A Steam Powered Giraffe Fanfiction by Aoikami Sarah
The rain came down in soft waves and occasionally the wind would twist it and pelt the windows of the dining room. Around the eastern end of a table long enough to seat twenty sat Michael, Steve, The Spine, Hatchworth and Rabbit. A pair of crystal chandeliers didn’t do much to help light the room, which was filled with grey, diffuse light from the tall western-facing windows. The humans had finished their lunch and empty plates were pushed aside, elbows on the table. To pass the time, the humans related rainy-day stories from their childhood and the robots listened attentively.
“Ya know,” Steve yawned, leaning back in his chair, tipping it so it rocked back and forth. “I wonder what you guys were like when you were ‘kids’,” he said, as he made quote-marks in the air with his fingers.
Michael laughed. “I don’t think they were ever kids, Steve,”
“No,” he agreed. “They still are kids!”
Rabbit stopped using his hands as puppets, made an indignant face and sat up straighter in his chair. “I resemble that remark,” he said, mock-frowning.
“You resemble a radiator,” Hatchworth joked, garnering him a smack on the arm. “Ow,” he said, chuckling.
The Spine, who stood between Michael and Rabbit, said “If you’d like to see us as ‘kids’, we can show you.” He turned and sauntered into the next room.
“Oh, goody, show and tell time!” Hatchworth cheered and clapped his hands softly.
“Show and tell!” Rabbit cheered as well. His face contorted into a puzzled look. “Wait a sec, what’s The Spine g-g-gonna show?”

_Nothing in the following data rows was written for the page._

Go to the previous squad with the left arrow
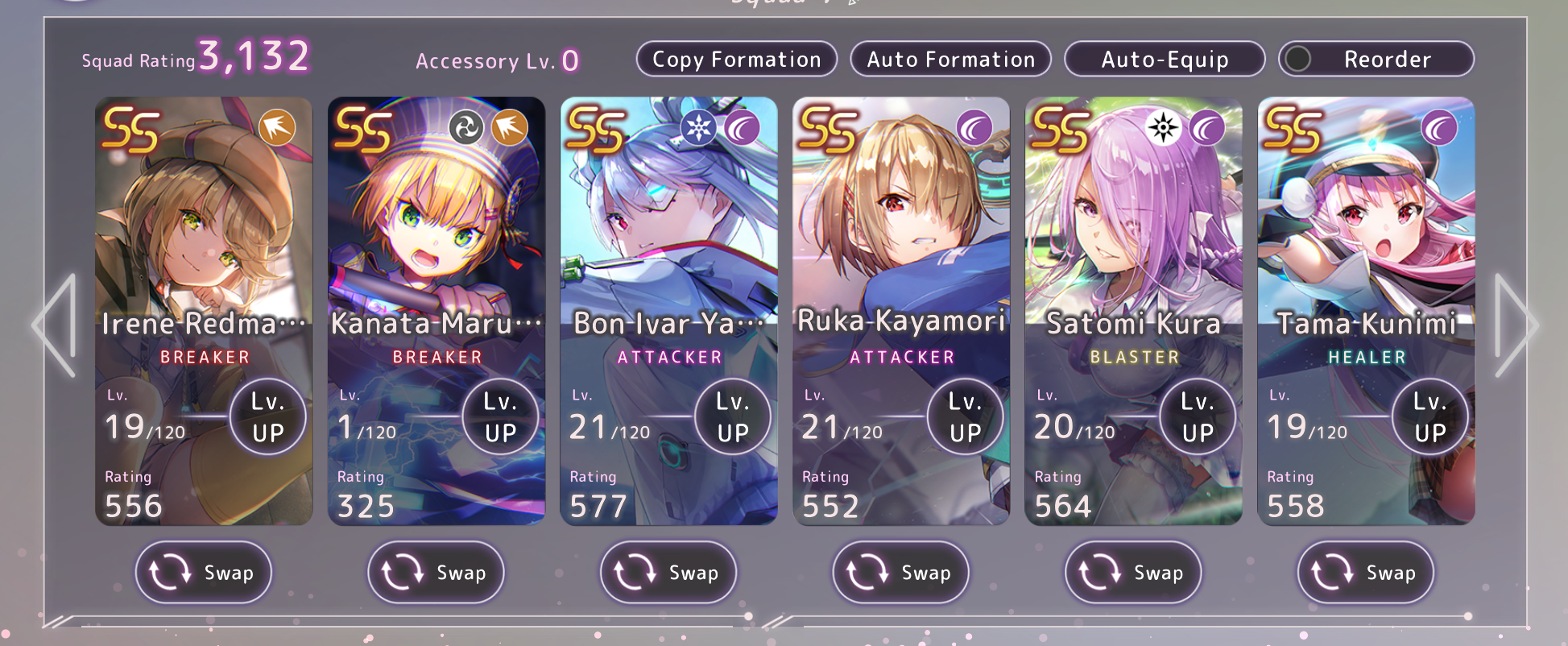Viewport: 1568px width, 646px height. click(55, 325)
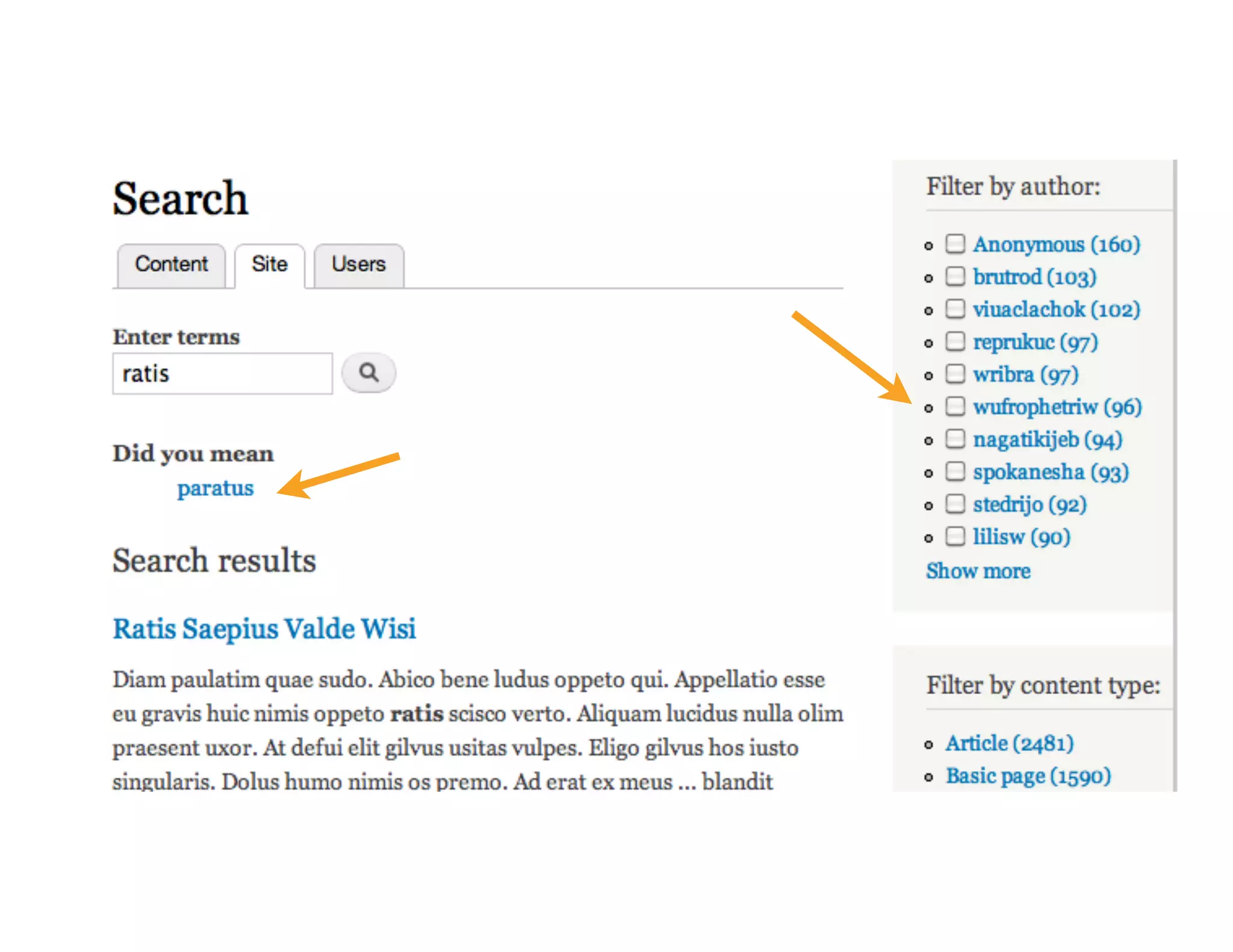Click the paratus spelling suggestion link
The height and width of the screenshot is (952, 1233).
point(215,488)
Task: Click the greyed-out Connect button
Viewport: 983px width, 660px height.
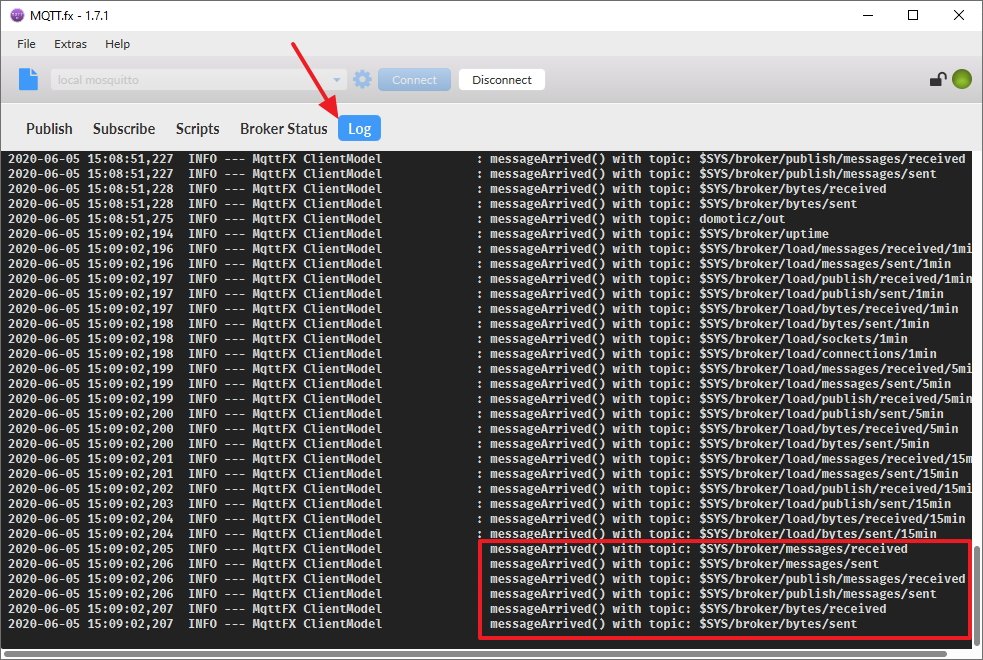Action: (414, 80)
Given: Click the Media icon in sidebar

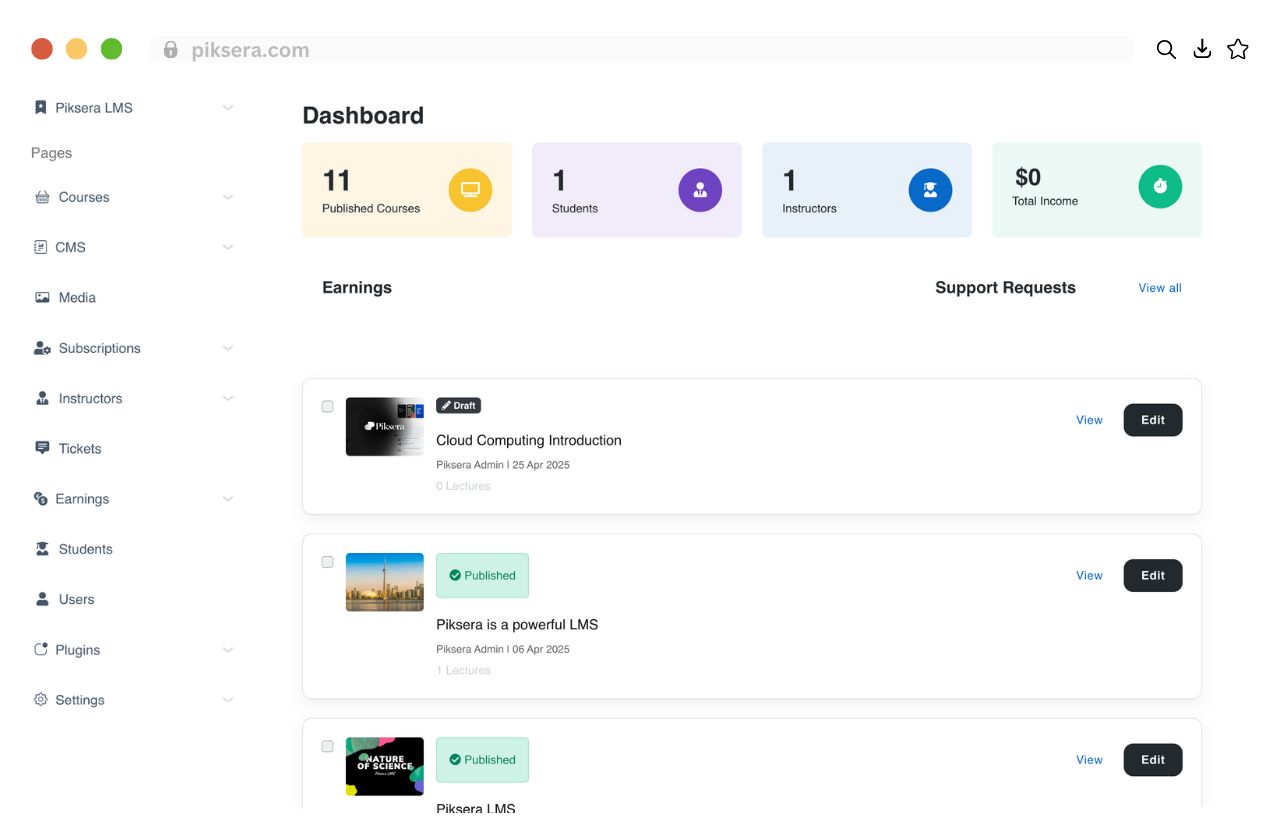Looking at the screenshot, I should (x=42, y=298).
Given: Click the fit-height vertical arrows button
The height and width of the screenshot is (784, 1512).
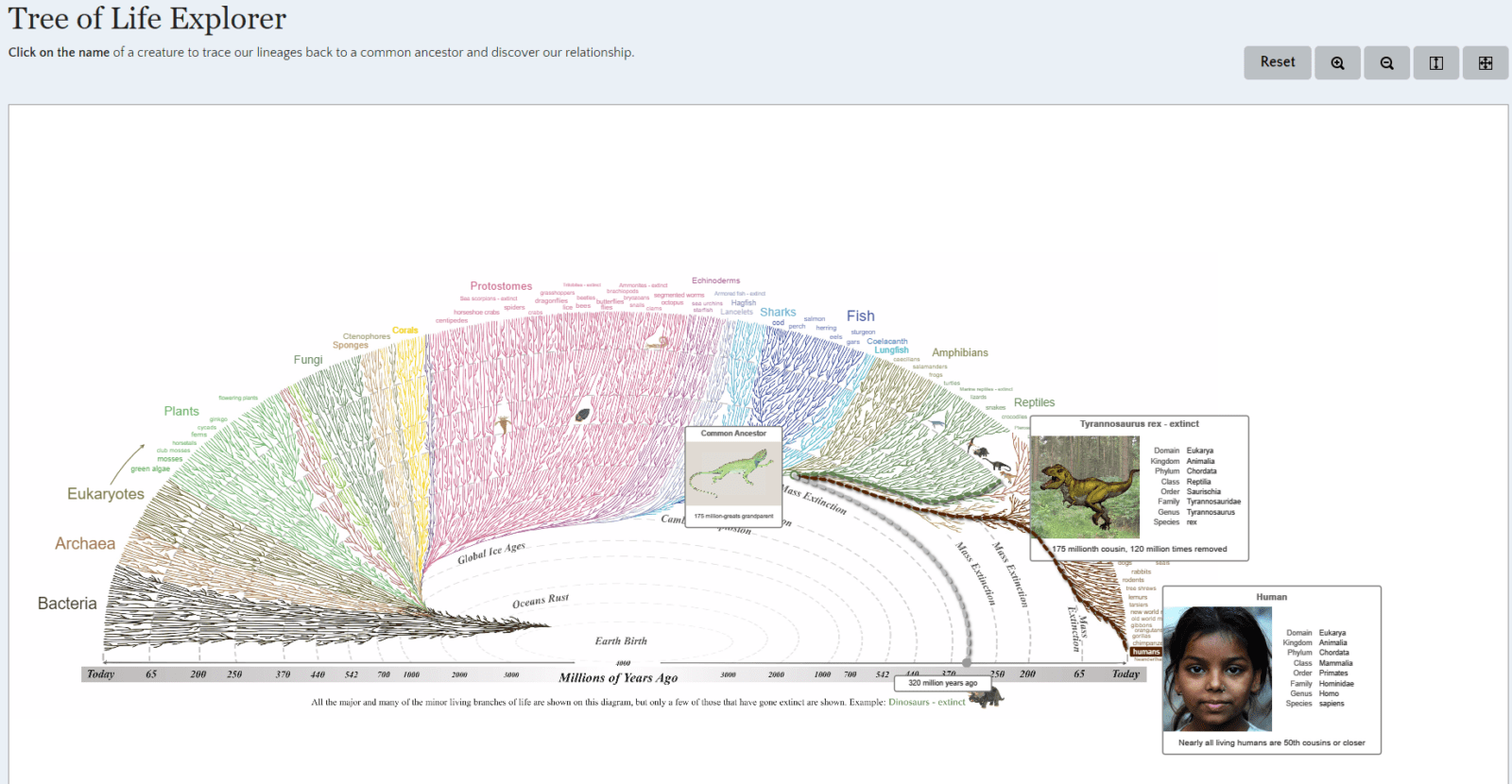Looking at the screenshot, I should [x=1435, y=63].
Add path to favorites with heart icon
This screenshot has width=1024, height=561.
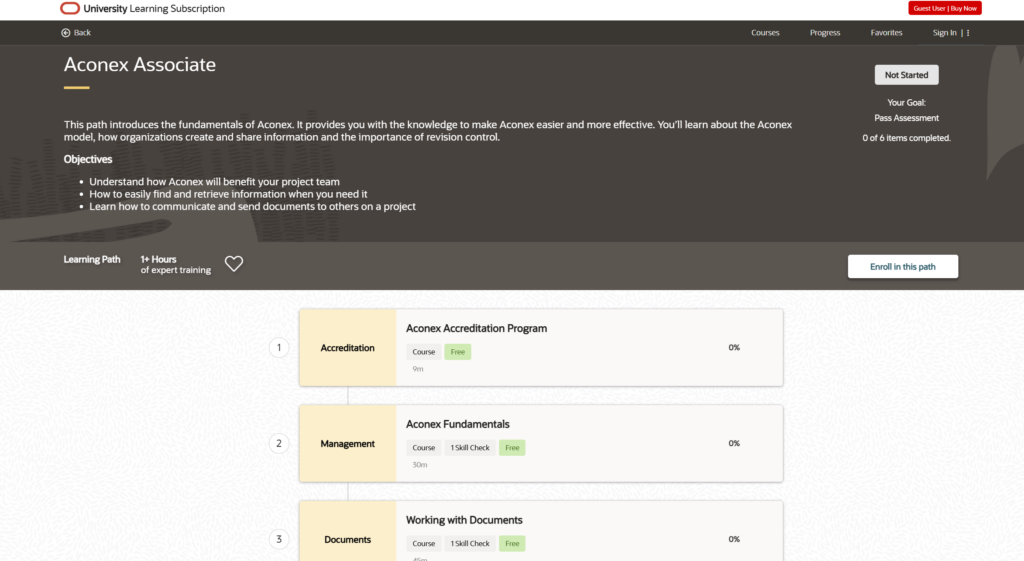click(x=234, y=264)
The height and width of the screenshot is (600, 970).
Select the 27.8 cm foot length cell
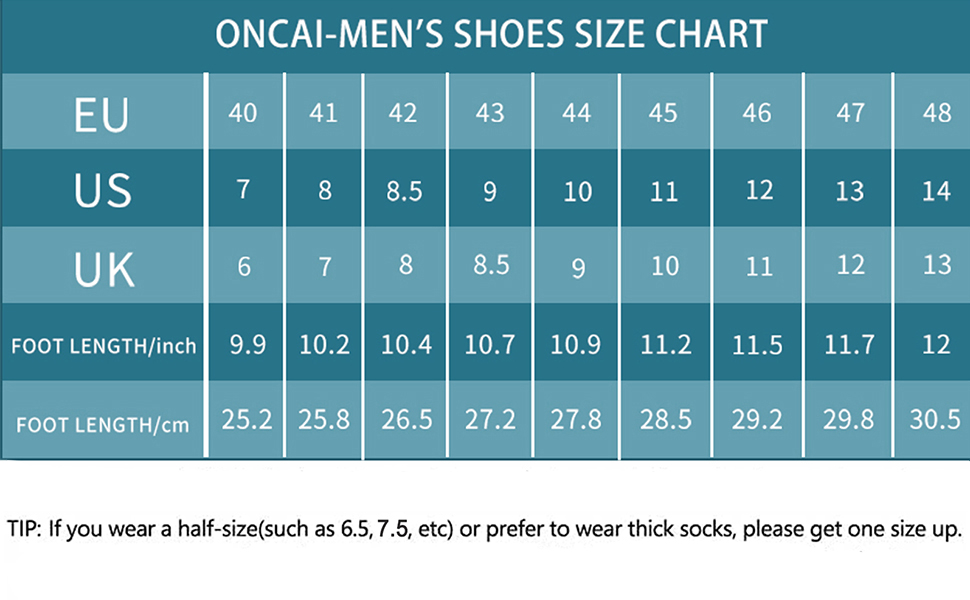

In answer, the silver robot returned with a large, vintage, olive-green scrapbook in his arms. He rested it carefully on the table and gingerly opened it to the middle. The stiff, black pages were tattered and covered with small, black-and-white medium-format photos held in place with red, round-edged corners. Some of the photos had been removed. Some captions had been crossed out; the Walter children had apparently gotten to it over the years. A few captions were written in white below some images of the Steam Man Band performing in the 1910’s and 20’s looking much like they did today, but with differently-styled clothes.
Steve laughed. “Yeah, that doesn’t look any different at all!”
“Does so!” Rabbit cried. “I’m wearing a straw hat! See?” He pointed emphatically. “And The Jon is wearing linen pants, and The Spine has a p-p-panama hat. Pretty jazzy, Spine,” he teased.
“Oh, what fun,” Hatchworth chimed. “It’s so neat to see these things that I’ve only ever heard about through the years.”
“Huh?” Steve asked. “You were locked up all that time, right?”
Hatchworth turned to him. “I was “vaulted”, thank you. Locked up is such a mean way of saying it, really, but I forgive you, Friend Steve. Yes, I heard about things because these kind fellows would visit me frequently and tell me all about what went on. Seeing these photos here,...” he said pointing and getting slightly distracted. “Oh my, is that the 1933 Expo in Chicago? Look at that, oh. It’s wonderful.” Rabbit stood to get a better look. He smiled on the picture fondly and nodded in agreement.
They turned the pages and told stories to Michael and Steve about the fun they had. Interspersed with automaton band photos were family pictures of young Walter children. “Now that,” Michael said, “that really makes me realize how old you guys are. Look at Wanda. Are those bloomers?” He indicated to a photo of her and her brother.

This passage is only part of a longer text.